Records for processing ▸
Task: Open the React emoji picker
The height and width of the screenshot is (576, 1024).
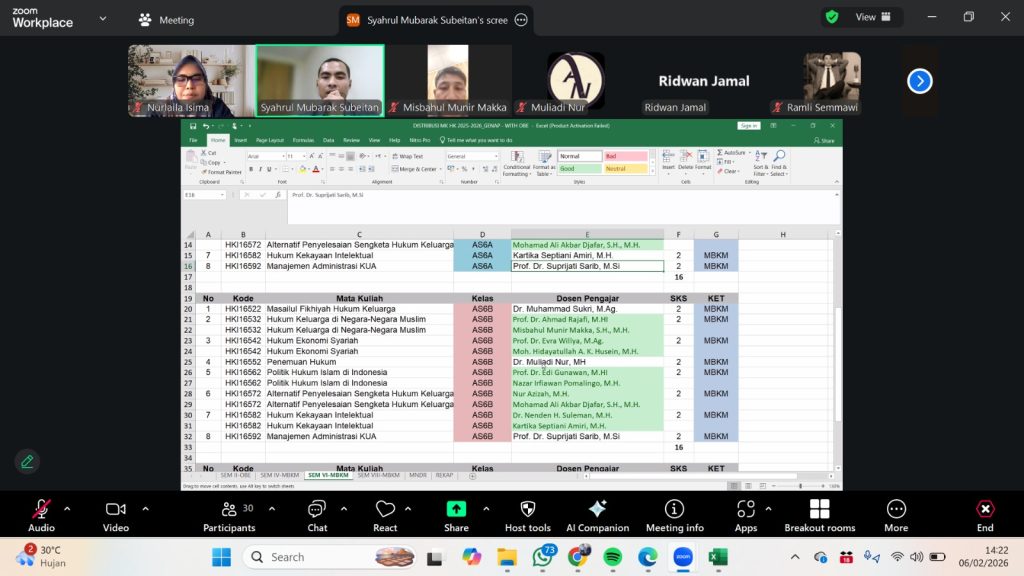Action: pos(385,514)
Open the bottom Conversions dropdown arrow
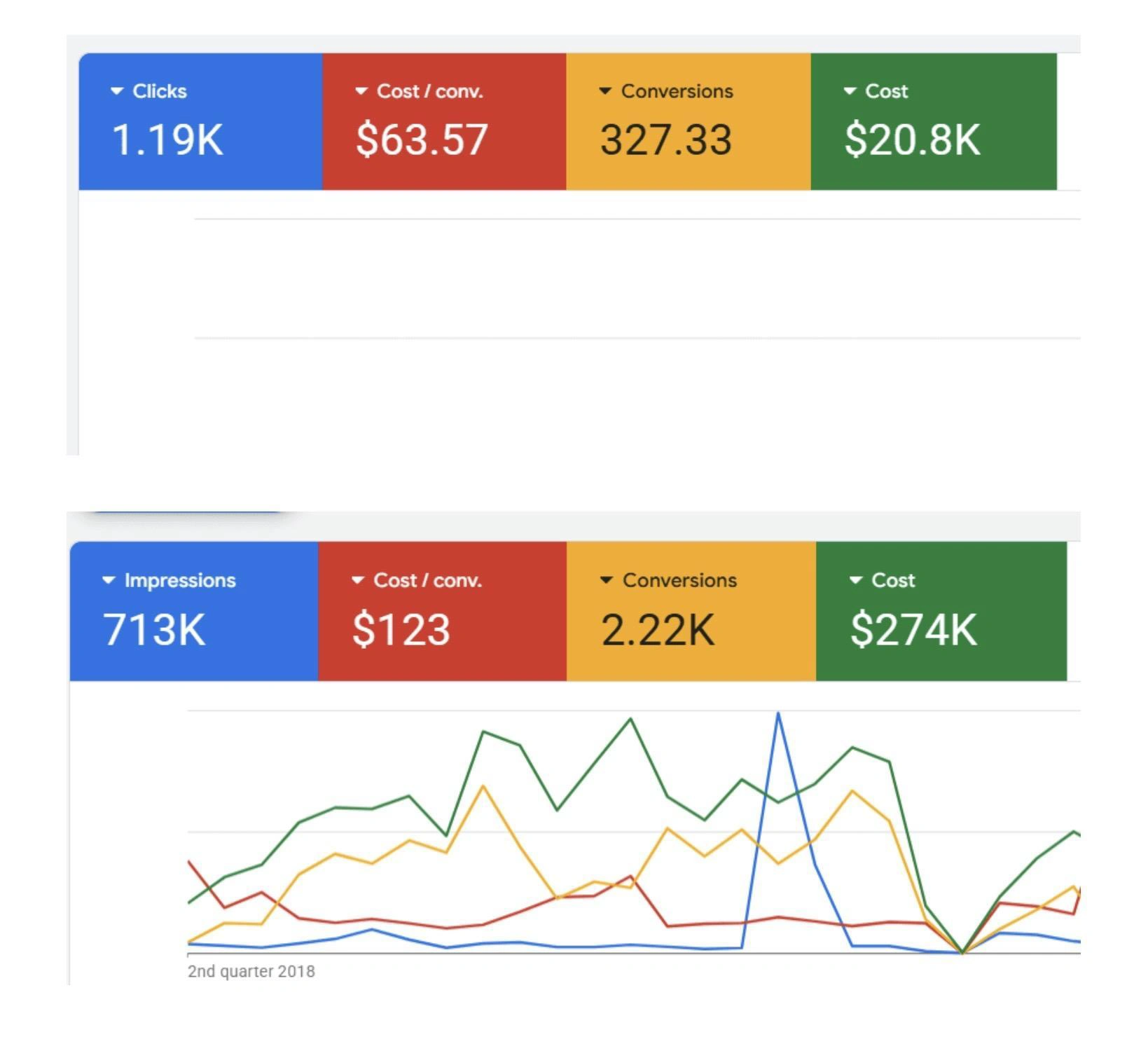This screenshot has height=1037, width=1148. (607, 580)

Activity ▸ Repeat all of the records verbatim, leaving out the pictures.

Answer for the task ▸
Task: Open the React emoji picker
The height and width of the screenshot is (576, 1024).
Action: pos(385,514)
Open the bottom Conversions dropdown arrow
This screenshot has height=1037, width=1148. (607, 580)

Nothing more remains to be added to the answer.